By way of generalization I will merely here permit myself the remark that the ancients, in addition to the extraordinary excellence of their invention, equally excite our astonishment by reason of the amazing elaboration and versatility of their technical accomplishment. Both aspects present an equal difficulty in sculpture, because the means at hand here for such presentation are without the ideal many-sidedness, which is at the disposal of the other arts. Architecture is no doubt poorer still in this respect; but it is not her province to embody spirit in its vitality, or what is actually alive in Nature in a material which is by itself wholly inorganic. This elaborate dexterity in the absolutely consummate treatment of pure material is, however, bound up with the notion of the Ideal itself, for its very principle is a complete entrance into the sensuous concreteness and the blending together of the Ideal with its external mode of existence. The same principle is therefore once again asserted, where the Ideal attains its executed form and realization.

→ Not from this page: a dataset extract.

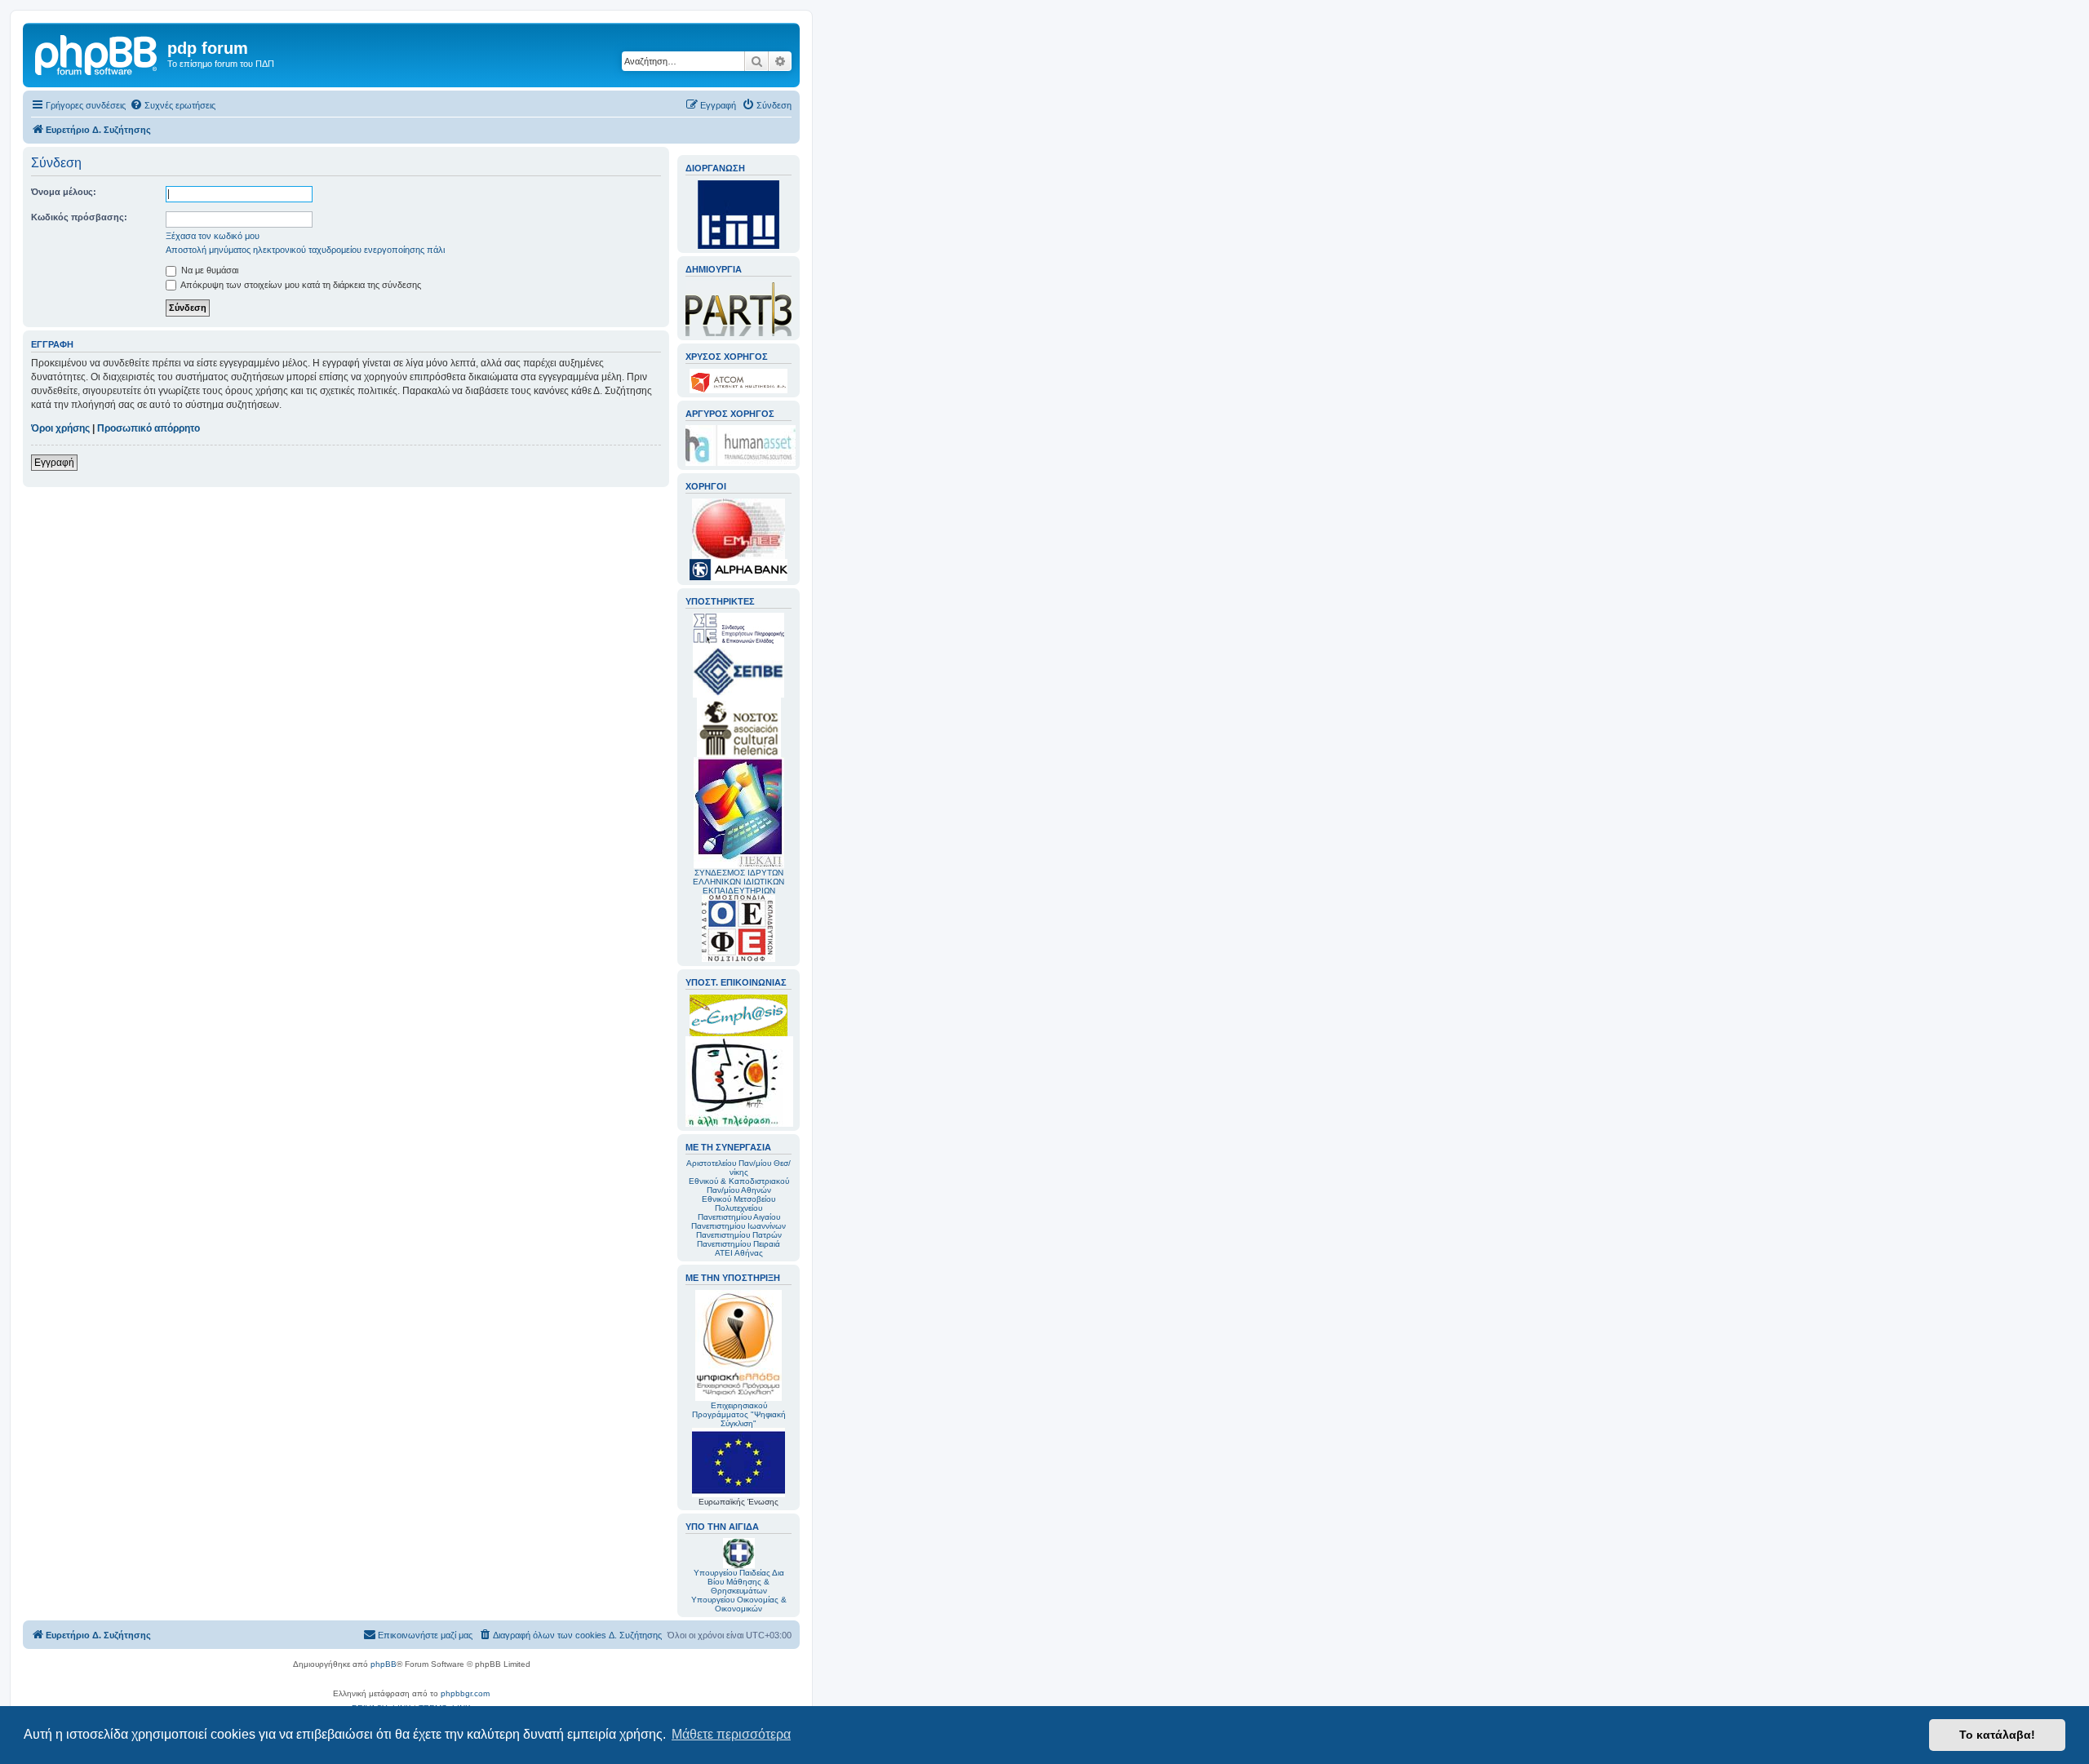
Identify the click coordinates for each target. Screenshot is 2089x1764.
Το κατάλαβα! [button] (1997, 1734)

In this respect we have no reason to wonder, when it is asserted that artists, in periods distinguished by great executive ability, either executed their works of marble in clay without models, or, if they had recourse to them, set about their work in a much freer and unconstrained manner than is the case in our own times, where, to put the fact bluntly, it only makes copies which are now executed in marble after originals carried out in the clay[188]. The old artists retained in fact the vital enthusiasm, which is always to a more or less extent lost in the case of copies and replicas, although it is undeniable that now and again we meet with defective work in famous masterpieces, as, for example, eyes that are not of the same size, ears one of which is placed lower than the other, feet that are of unequal length and others of the same kind. They did not lay so much stress on the absolute precision of the compass in such things as ordinary production and art criticism, that mediocrity of talent which imagines itself so profound, is wont to do; and it can do little else.

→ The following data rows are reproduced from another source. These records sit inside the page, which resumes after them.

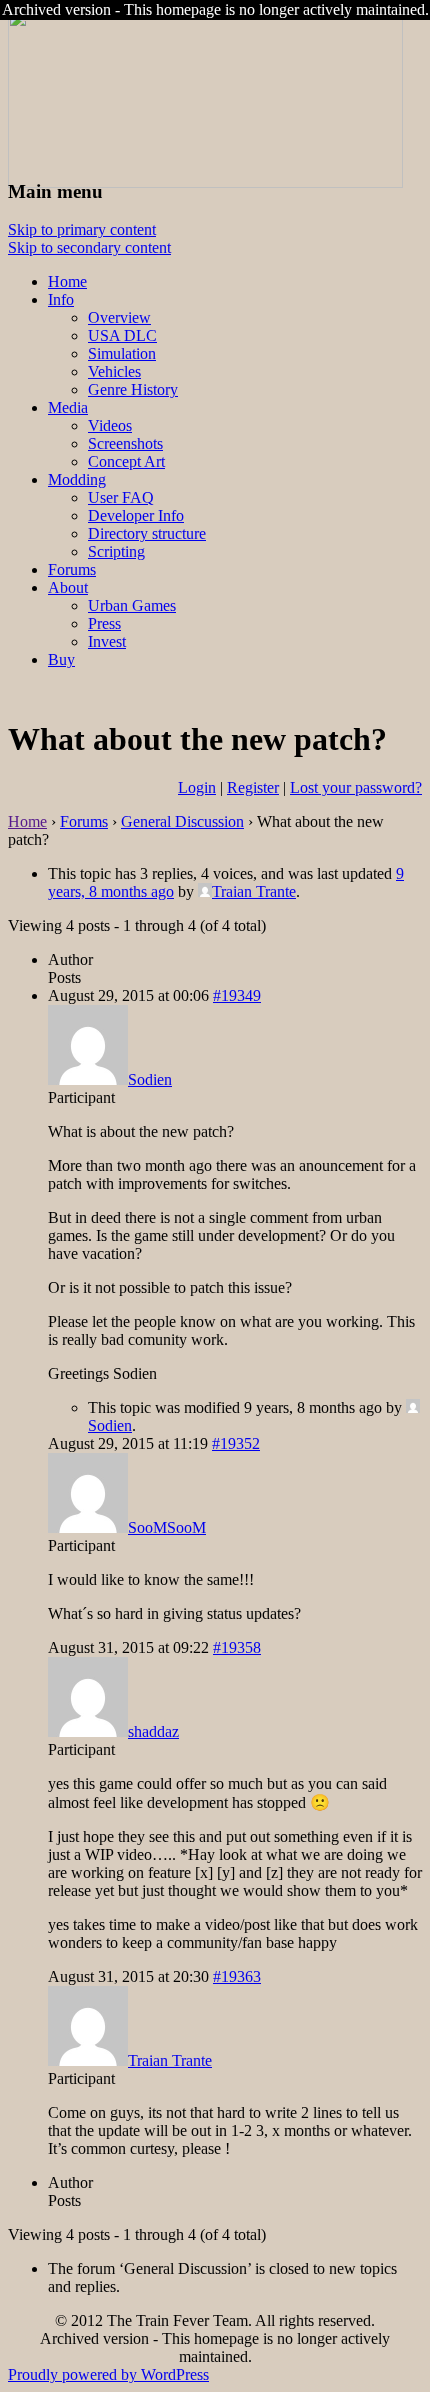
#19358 (237, 1647)
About (68, 587)
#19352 (236, 1443)
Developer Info (136, 515)
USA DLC (122, 335)
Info (61, 299)
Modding (77, 479)
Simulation (122, 353)
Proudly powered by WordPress (108, 2374)
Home (67, 281)
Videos (110, 425)
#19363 (237, 1976)
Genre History (133, 389)
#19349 (237, 995)
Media (68, 407)
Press (104, 623)
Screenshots (125, 443)
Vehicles (114, 371)
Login (197, 787)
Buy (61, 659)
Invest (107, 641)
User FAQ (121, 497)
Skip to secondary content (89, 247)
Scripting (116, 551)
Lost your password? (356, 787)
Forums (72, 569)
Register (253, 787)
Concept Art (126, 461)
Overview (119, 317)
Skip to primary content (82, 229)
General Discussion (182, 821)
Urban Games (132, 605)
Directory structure (147, 533)
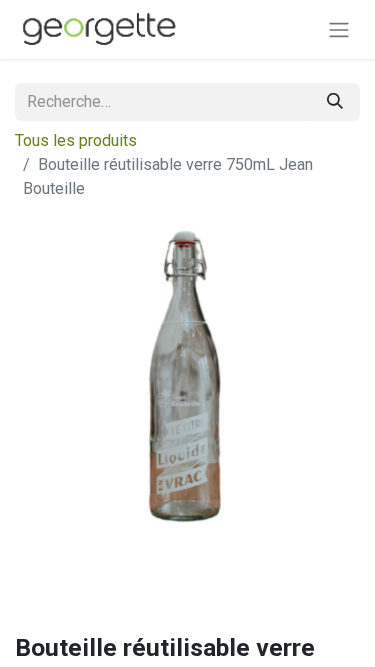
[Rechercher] (335, 102)
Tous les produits (76, 140)
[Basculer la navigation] (339, 29)
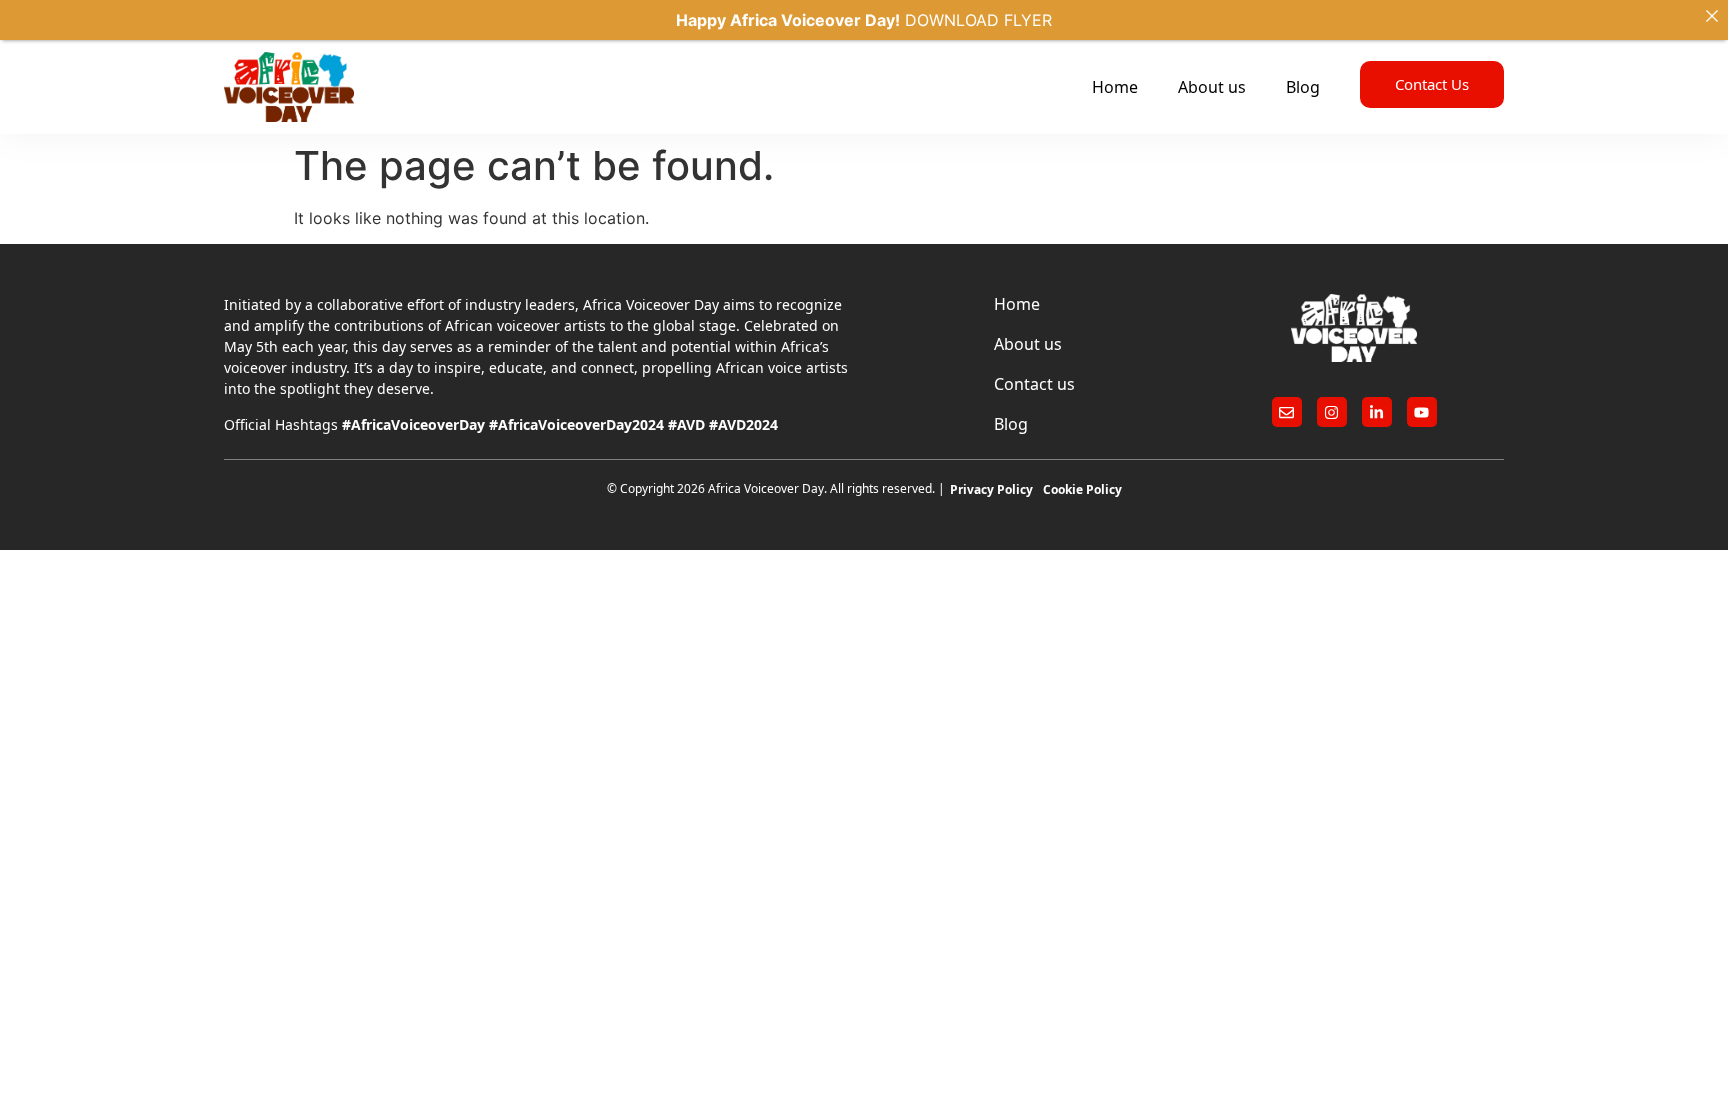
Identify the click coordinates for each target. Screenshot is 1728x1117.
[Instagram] (1332, 412)
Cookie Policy (1082, 489)
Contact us (1034, 384)
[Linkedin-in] (1377, 412)
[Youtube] (1422, 412)
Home (1115, 87)
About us (1212, 87)
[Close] (1712, 16)
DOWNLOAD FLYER (978, 20)
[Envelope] (1287, 412)
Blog (1303, 87)
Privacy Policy (991, 489)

(_a_) Among the different materials in which sculptors have executed images of gods, wood is one of the most ancient. A trunk, a post at the top of which a head can be indicated, such was the beginning. Among the earliest examples of the temple image many are of wood, but the material was also used even in the days of Pheidias. The colossal Minerva of Pheidias at Plataea was mainly carved from wood which was gilded, the head, hands, and feet being of marble[189]; Myron, too[190], executed a Hecate out of wood here with only one head and body, and no doubt for Aegina, where Hecate was most revered and a festival took place annually in her honour, a festival which the Aeginetans maintained the Thracian Orpheus had inaugurated for them.

Generally speaking, wood, when it is not covered over with gilding or some other precious material, by reason of its texture and the grain of it, appears too fine a material for works of importance and more appropriate to smaller figures, for which purpose it was frequently used in the Middle Ages, and is still thus utilized nowadays.

(_b_) Other materials of most importance are _ivory_, associated with _gold_, founded _bronze_ and _marble._

(_α_) As is well known, Pheidias employed ivory and gold for his masterpieces, such as his Olympian Zeus, and also for his famous colossal Athene in the Acropolis of Athens, who carried on her hand an image of Victory, itself being larger than life-size. The nude portions of the body were made out of sheets of ivory, the drapery and mantle from gold plates, which could be removed. This type of workmanship in yellowish ivory and gold dates from a period in which statues were coloured, a kind of representation which steadily approximated to the one colour tone of bronze and marble. Ivory is an extremely pure material, smooth and without the granular character of marble, and, moreover, costly. And among the Athenians the costliness of the statues of their gods was itself of importance. The Pallas at Plataea had merely a superficial gilding, that at Athens solid metal plates. The statues had to be both of colossal size and of the richest material. Quatremère de Quincy has written a masterly work upon these works, upon the "toreutic" of the ancients. "Toreutic"--τορεύειν, τόρευμα--is primarily applicable to figures whose lines are brought out by engraving in metal, or cutting of some kind such as cut stones; one uses the expression, however, to indicate entire works or parts of entire works in metal, which are executed by means of moulds and the founder's art, that is, not by means of engraving, then, still more remotely from the original meaning, of superb figures on earthenware utensils, and finally in the widest sense of mouldings[191] on bronze. Quatremère's researches have particularly been directed to the technical aspect of the execution; he calculates what must have been the size of the plates made of elephants' tusks, and, among other things, how much space, in proportion to the gigantic dimensions of the figure, they would leave covered. From another point of view he is equally concerned to reproduce for us from the sketches, or other evidence[192] we possess from antiquity, a drawing of the seated figure of Zeus, and, most of all, the great chair with its rich decorations of bas-reliefs, and by so doing to give us in every respect some conception of the splendour and perfection of the work.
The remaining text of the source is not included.